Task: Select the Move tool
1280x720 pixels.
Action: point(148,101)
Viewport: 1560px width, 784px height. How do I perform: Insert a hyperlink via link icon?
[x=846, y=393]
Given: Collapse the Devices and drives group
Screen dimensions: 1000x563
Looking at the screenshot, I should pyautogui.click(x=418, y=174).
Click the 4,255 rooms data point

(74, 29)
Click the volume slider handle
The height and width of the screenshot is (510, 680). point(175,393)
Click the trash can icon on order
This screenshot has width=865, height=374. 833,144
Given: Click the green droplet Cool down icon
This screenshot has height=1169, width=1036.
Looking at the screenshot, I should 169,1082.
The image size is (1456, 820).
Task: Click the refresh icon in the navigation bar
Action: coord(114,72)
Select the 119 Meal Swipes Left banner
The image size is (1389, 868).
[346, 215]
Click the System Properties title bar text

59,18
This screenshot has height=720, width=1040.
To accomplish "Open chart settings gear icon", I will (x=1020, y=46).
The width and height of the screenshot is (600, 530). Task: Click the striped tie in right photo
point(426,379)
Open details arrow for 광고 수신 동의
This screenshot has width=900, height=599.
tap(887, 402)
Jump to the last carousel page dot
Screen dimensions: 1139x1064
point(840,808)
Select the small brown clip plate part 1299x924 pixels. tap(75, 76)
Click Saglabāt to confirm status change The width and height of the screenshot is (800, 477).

- - -

### Task
Count the lines holding the word "Given" in this material. Reply with the number and nothing else.

### Your response
2